An empty curling sheet with stones near the house, lit by overhead arena lights
Curling occupied 23.4% of the schedule. A single match averaged two hours forty minutes — long enough that a fan could plan a half-day around one game.

The back-loaded medal calendar

The Games' second half holds 62.2% of all medal events. The first nine days (Feb 4-12) generate 130 medal sessions across 836 events, a 15.6% medal density. The second ten days (Feb 13-22) generate 214 medal sessions — 20.8% density.

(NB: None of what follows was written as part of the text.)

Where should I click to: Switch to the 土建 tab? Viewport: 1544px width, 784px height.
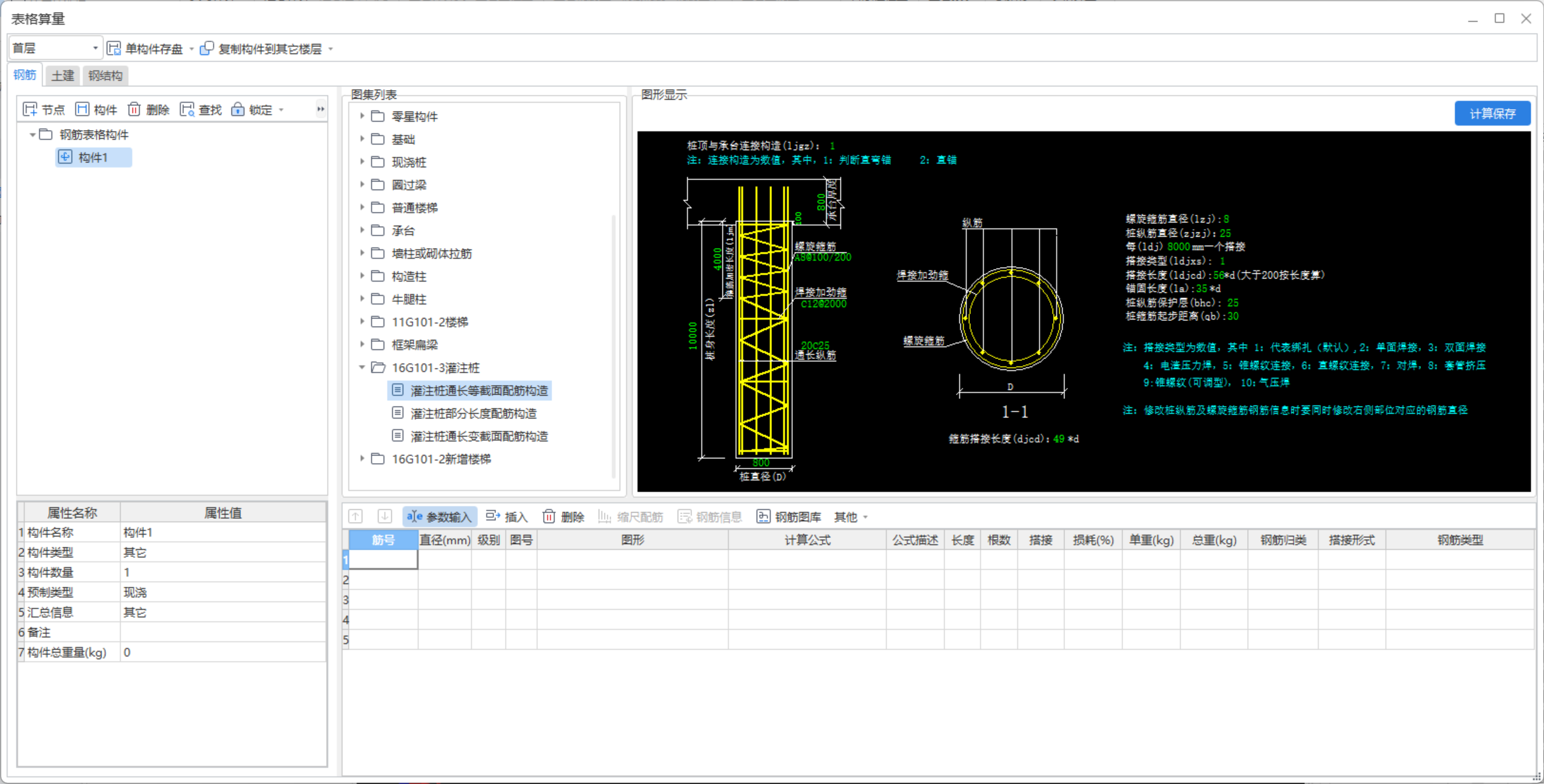(x=62, y=75)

The final two days are the densest. Saturday Feb 21 ran 56 sessions of which 20 were medal events (35.7% density). Sunday Feb 22 ran just 30 sessions, but 14 were medals — a closing-day medal density of 47%. The Sunday card included the men's hockey final, the men's 50km cross-country mass start, the four curling finals, and ski mountaineering's mixed relay.

15.6% medal density
First half · Feb 4–12
130 medal of 836
20.8% medal density
Second half · Feb 13–22
214 medal of 1030
The IOC concentrates finals in the back half: the second ten days hold 62.2% of all medal events.
Hear the 19-day medal rhythm
Each day plays one short tone. Pitch is mapped to medal-event count: low for the quiet opening days, higher as finals stack up, and a kick on the closing weekend.
Click play. The calendar above flashes in sync.

What the schedule admits

Only six of the 16 disciplines log any training sessions in the public schedule, and they are exactly the high-speed gravity sports plus alpine. Luge sessions are 64.2% training, bobsleigh 61.0%, skeleton 57.1%. The other ten sports report zero training — not because they don't train, but because their training never reaches the public IOC schedule.

Five sessions in the entire dataset carry an "estimated_start" flag — every single one in luge, where weather windows on the iced track make exact start times provisional.

Together these are the schedule's small admissions: that an Olympic Games is not 1,866 equal events, but a layered document about which sports are public, which gold medals are concentrated, and which valleys carry the weight of two weeks of attention.